Work order
Your response should consist of the lines below, printed exactly.

Top of Data supplied

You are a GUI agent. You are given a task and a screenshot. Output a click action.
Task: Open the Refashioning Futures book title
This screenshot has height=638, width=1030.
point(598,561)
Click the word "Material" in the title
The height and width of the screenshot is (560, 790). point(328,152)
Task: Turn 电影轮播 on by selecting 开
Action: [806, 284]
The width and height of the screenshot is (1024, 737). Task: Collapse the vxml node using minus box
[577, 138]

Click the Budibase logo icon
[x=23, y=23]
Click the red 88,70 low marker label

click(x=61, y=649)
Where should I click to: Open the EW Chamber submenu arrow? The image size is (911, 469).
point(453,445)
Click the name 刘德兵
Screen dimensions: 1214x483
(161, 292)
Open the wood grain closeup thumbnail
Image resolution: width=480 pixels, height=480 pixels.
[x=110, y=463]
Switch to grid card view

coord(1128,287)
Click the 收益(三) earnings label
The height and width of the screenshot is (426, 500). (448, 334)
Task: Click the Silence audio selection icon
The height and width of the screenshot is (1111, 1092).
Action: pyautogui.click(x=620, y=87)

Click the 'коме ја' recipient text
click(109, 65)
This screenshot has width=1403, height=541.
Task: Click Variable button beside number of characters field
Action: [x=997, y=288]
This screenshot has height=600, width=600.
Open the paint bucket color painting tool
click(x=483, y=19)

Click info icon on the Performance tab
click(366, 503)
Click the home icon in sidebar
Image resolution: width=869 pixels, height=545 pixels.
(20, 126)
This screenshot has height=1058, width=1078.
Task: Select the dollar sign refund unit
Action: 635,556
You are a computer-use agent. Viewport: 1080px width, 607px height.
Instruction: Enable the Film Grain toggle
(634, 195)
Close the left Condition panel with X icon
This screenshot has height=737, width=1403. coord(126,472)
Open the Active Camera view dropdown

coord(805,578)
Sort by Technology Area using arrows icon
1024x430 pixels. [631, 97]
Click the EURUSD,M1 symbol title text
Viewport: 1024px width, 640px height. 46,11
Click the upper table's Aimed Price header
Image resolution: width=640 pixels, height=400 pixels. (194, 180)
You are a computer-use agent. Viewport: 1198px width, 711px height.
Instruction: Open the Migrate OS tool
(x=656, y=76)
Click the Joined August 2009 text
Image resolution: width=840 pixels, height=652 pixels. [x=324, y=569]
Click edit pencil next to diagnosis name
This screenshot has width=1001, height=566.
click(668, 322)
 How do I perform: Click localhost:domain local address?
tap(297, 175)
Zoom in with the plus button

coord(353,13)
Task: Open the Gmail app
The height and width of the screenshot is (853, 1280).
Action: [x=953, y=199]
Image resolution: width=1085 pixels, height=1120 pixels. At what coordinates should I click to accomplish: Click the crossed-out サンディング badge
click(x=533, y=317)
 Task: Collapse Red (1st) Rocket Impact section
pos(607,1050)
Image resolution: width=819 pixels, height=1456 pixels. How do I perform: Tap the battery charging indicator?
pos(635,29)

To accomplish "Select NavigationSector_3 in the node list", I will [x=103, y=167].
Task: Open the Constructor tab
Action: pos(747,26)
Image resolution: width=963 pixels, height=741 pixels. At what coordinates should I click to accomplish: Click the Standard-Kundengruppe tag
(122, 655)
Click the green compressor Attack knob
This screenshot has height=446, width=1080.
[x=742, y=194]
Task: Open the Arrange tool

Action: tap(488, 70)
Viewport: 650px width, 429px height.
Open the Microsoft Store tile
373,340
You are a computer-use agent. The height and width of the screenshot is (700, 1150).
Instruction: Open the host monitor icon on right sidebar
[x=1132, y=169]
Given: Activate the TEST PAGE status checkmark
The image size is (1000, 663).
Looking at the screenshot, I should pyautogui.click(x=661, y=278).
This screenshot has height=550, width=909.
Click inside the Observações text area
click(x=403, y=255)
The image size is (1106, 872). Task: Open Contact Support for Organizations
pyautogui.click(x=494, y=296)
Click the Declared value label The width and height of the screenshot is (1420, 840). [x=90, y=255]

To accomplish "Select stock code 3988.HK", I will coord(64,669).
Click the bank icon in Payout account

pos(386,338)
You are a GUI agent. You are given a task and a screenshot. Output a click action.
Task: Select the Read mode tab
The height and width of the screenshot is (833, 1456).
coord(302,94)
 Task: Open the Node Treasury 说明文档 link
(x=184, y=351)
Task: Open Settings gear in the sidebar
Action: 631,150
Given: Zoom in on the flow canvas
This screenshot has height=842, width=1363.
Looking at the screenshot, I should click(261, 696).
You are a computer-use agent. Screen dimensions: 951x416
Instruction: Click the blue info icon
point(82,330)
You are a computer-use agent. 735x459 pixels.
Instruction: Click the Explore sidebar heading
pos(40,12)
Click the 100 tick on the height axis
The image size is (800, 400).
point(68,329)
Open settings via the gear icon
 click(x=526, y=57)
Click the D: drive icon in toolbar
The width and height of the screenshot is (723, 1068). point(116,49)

Bottom of Data supplied

The completed task
You are a GUI agent. You are given a task and a screenshot. Output a click action.
Task: Open the Refashioning Futures book title
This screenshot has height=638, width=1030.
point(598,561)
Click the word "Material" in the title
The height and width of the screenshot is (560, 790). point(328,152)
Task: Turn 电影轮播 on by selecting 开
Action: [806, 284]
The width and height of the screenshot is (1024, 737). Task: Collapse the vxml node using minus box
[577, 138]

Click the Budibase logo icon
[x=23, y=23]
Click the red 88,70 low marker label

click(x=61, y=649)
Where should I click to: Open the EW Chamber submenu arrow? The image size is (911, 469).
point(453,445)
Click the name 刘德兵
Screen dimensions: 1214x483
(161, 292)
Open the wood grain closeup thumbnail
Image resolution: width=480 pixels, height=480 pixels.
[x=110, y=463]
Switch to grid card view

coord(1128,287)
Click the 收益(三) earnings label
The height and width of the screenshot is (426, 500). (448, 334)
Task: Click the Silence audio selection icon
The height and width of the screenshot is (1111, 1092).
Action: pyautogui.click(x=620, y=87)

Click the 'коме ја' recipient text
click(109, 65)
This screenshot has width=1403, height=541.
Task: Click Variable button beside number of characters field
Action: [x=997, y=288]
This screenshot has height=600, width=600.
Open the paint bucket color painting tool
click(x=483, y=19)

Click info icon on the Performance tab
click(366, 503)
Click the home icon in sidebar
Image resolution: width=869 pixels, height=545 pixels.
(20, 126)
This screenshot has height=1058, width=1078.
Task: Select the dollar sign refund unit
Action: 635,556
You are a computer-use agent. Viewport: 1080px width, 607px height.
Instruction: Enable the Film Grain toggle
(634, 195)
Close the left Condition panel with X icon
This screenshot has height=737, width=1403. coord(126,472)
Open the Active Camera view dropdown

coord(805,578)
Sort by Technology Area using arrows icon
1024x430 pixels. [631, 97]
Click the EURUSD,M1 symbol title text
Viewport: 1024px width, 640px height. 46,11
Click the upper table's Aimed Price header
Image resolution: width=640 pixels, height=400 pixels. (194, 180)
You are a computer-use agent. Viewport: 1198px width, 711px height.
Instruction: Open the Migrate OS tool
(x=656, y=76)
Click the Joined August 2009 text
Image resolution: width=840 pixels, height=652 pixels. [x=324, y=569]
Click edit pencil next to diagnosis name
This screenshot has width=1001, height=566.
click(668, 322)
 How do I perform: Click localhost:domain local address?
tap(297, 175)
Zoom in with the plus button

coord(353,13)
Task: Open the Gmail app
The height and width of the screenshot is (853, 1280).
Action: [x=953, y=199]
Image resolution: width=1085 pixels, height=1120 pixels. At what coordinates should I click to accomplish: Click the crossed-out サンディング badge
click(x=533, y=317)
 Task: Collapse Red (1st) Rocket Impact section
pos(607,1050)
Image resolution: width=819 pixels, height=1456 pixels. How do I perform: Tap the battery charging indicator?
pos(635,29)

To accomplish "Select NavigationSector_3 in the node list", I will [x=103, y=167].
Task: Open the Constructor tab
Action: pos(747,26)
Image resolution: width=963 pixels, height=741 pixels. At what coordinates should I click to accomplish: Click the Standard-Kundengruppe tag
(122, 655)
Click the green compressor Attack knob
This screenshot has height=446, width=1080.
[x=742, y=194]
Task: Open the Arrange tool

Action: tap(488, 70)
Viewport: 650px width, 429px height.
Open the Microsoft Store tile
373,340
You are a computer-use agent. The height and width of the screenshot is (700, 1150).
Instruction: Open the host monitor icon on right sidebar
[x=1132, y=169]
Given: Activate the TEST PAGE status checkmark
The image size is (1000, 663).
Looking at the screenshot, I should pyautogui.click(x=661, y=278).
This screenshot has height=550, width=909.
Click inside the Observações text area
click(x=403, y=255)
The image size is (1106, 872). Task: Open Contact Support for Organizations
pyautogui.click(x=494, y=296)
Click the Declared value label The width and height of the screenshot is (1420, 840). [x=90, y=255]

To accomplish "Select stock code 3988.HK", I will coord(64,669).
Click the bank icon in Payout account

pos(386,338)
You are a GUI agent. You are given a task and a screenshot. Output a click action.
Task: Select the Read mode tab
The height and width of the screenshot is (833, 1456).
coord(302,94)
 Task: Open the Node Treasury 说明文档 link
(x=184, y=351)
Task: Open Settings gear in the sidebar
Action: 631,150
Given: Zoom in on the flow canvas
This screenshot has height=842, width=1363.
Looking at the screenshot, I should click(261, 696).
You are a computer-use agent. Screen dimensions: 951x416
Instruction: Click the blue info icon
point(82,330)
You are a computer-use agent. 735x459 pixels.
Instruction: Click the Explore sidebar heading
pos(40,12)
Click the 100 tick on the height axis
The image size is (800, 400).
point(68,329)
Open settings via the gear icon
 click(x=526, y=57)
Click the D: drive icon in toolbar
The width and height of the screenshot is (723, 1068). point(116,49)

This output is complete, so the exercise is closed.